Every Wednesday afternoon, KIPP Newark Collegiate Academy (NCA) senior Stephen Mertyl commutes from the school’s Littleton Avenue campus to his internship at Audible on Washington Street in downtown Newark. 

While many high school interns spend their time on coffee runs or organizing files, Mertyl is tackling complex problems. He’s hard at work creating a de-bug panel that will help the audiobook company’s iOS developers make changes to the codebase without publishing those changes directly to the app. As part of Audible’s Future Leaders program, he’s been assigned a manager, substantive projects, and receives coaching and feedback. 

“This internship is paid and offers me the opportunity to come back during college to gain experience and earn money over the summer,” said Mertyl, who added that his manager has helped him strategize the best internships to seek out during his college summers to broaden his skillset and help him stand out in a competitive technology workforce.

Stephen Mertyl, KIPP NCA class of 2024, presents his work project to colleagues at Audible. 

Mertyl is one of about 57 students enrolled in Tech Academy, a program at NCA that offers 10th- 12th-grade students career exposure designed to support their success in STEM fields post-graduation. Tech Academy’s program includes coursework in cybersecurity, and introductory and AP computer science classes that give participants the chance to graduate high school with valuable college credits, along with a First Robotics team and internship opportunities. 

(from left to right) Zanaya Meachem, Stephen Mertyl, and Semaj Shaw with KIPP Forward counselor Stephanie Rivera-Beltre. “From our first meetings with students, we are asking them about their interests and trying to line up opportunities that align with their passions,” said Rivera-Beltre

“Tech Academy is preparing students for jobs that might not even exist yet,” said Tech Academy department chair Harold Brown. “Whoever can think outside the box will come up with the best solution and I want our students to be in the room where those conversations are happening. Software development and cybersecurity are fast-growing fields that offer life-changing salaries even at an entry-level position,” he added. 

While Mertyl heads to an Audible internship, NCA senior Zanaya Meachem spends her afternoon at Newark’s University Hospital, shadowing a physician's assistant — setting up patient rooms and supporting the department with paperwork. Meachem is one of 22 students at NCA’s Healthcare Academy who volunteer at the hospital and gain exposure to healthcare careers. Her counselor, Stephanie Rivera-Beltre has supported her college search and steered her toward dual-degree college programs that will allow her to graduate in five years with a health sciences degree and become a physician's assistant.

“I always wanted to help people have a voice and feel supported, and it’s important to me that people who have been under-served in our community have access to healthcare,” said Meachem, who added that her career as a physician assistant would allow her to choose from a variety of medical specialties. As of this writing, she has applied to Seton Hall University, Drexel University, and Monmouth College, to name just a few. 

At KIPP Newark Lab High, senior Azalea Brown is also looking ahead to a career in healthcare and will pursue a bachelor of science in nursing degree next fall. Brown is enrolled in Lab’s ‘Introduction to Healthcare,’ class where she is studying anatomy and physiology. 

After graduation, KIPP Newark Lab High School senior Azalea Brown will pursue her bachelor of science in nursing degree. She has already been accepted to several colleges and looks forward to announcing her decision on Senior Signing Day in May.  

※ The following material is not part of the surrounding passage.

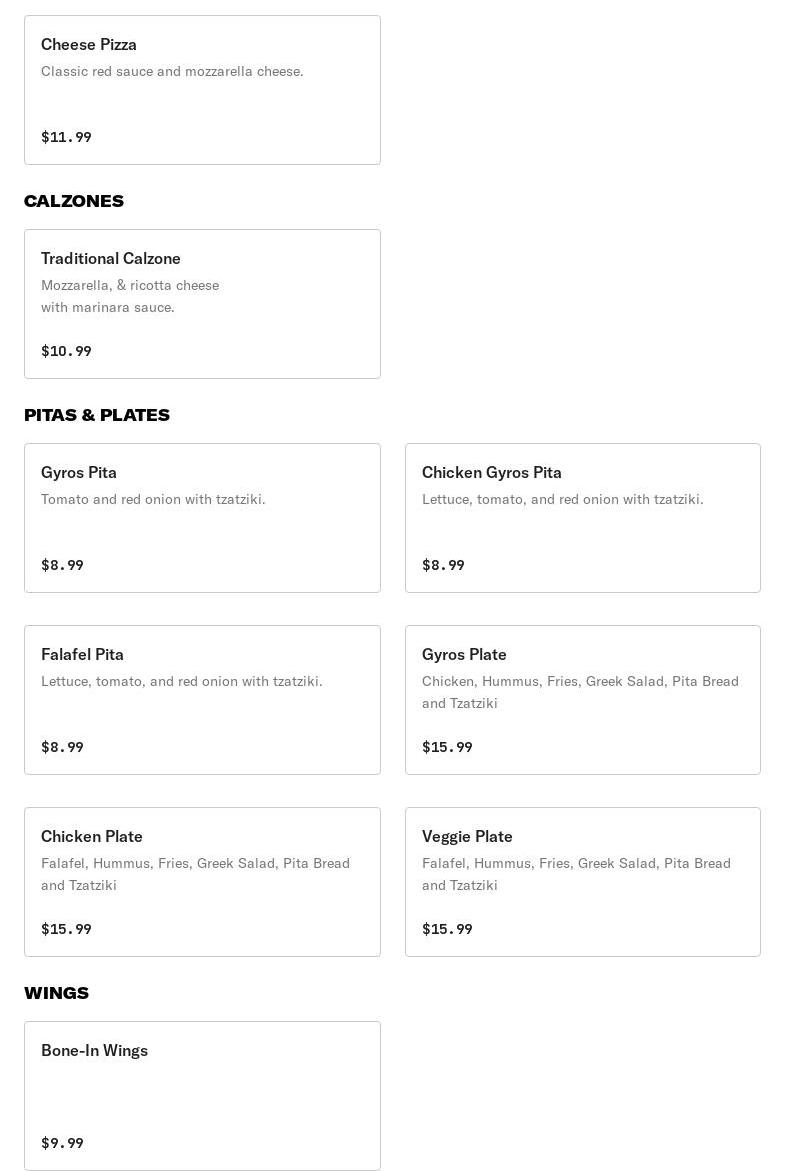This screenshot has height=1171, width=785.
Task: Click the Falafel Pita $8.99 price
Action: (62, 747)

Like Meachem, Brown shadows physicians at University Hospital Newark each Wednesday. “When I found out Lab had a class that allowed me to volunteer at a hospital and study anatomy, I wanted to gain that experience. I’ve learned so much about the structures of working in a medical facility and I get to see different types of careers available to me,” said Brown, who’s currently shadowing an OB-GYN who has inspired her to pursue the field as her nursing specialty. Brown has already gained acceptance to several universities that offer strong nursing programs. 

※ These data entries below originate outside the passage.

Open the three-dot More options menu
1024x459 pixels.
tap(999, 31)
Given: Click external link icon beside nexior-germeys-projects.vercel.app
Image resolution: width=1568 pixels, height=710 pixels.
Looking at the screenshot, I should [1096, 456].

The KIPP Forward team also facilitates opportunities for students to gain career exposure that will lead them directly to the workforce following graduation through programs with Lincoln Technical Institute and Union College. Senior Semaj Shaw is enrolled in a partnership between NCA and Lincoln Technical Institute and visits Lincoln Tech’s campus monthly to learn the skills he’ll need to become an electrician. 

“I like to learn in a hands-on way. I’ve always been like that, even when I was younger. I even built my computer from scratch,” said Shaw, who’s learning how to fix everything from fire alarms to CCTV systems.  “I like the idea that once I complete the program, I’ll be making an income right off the bat,” he added.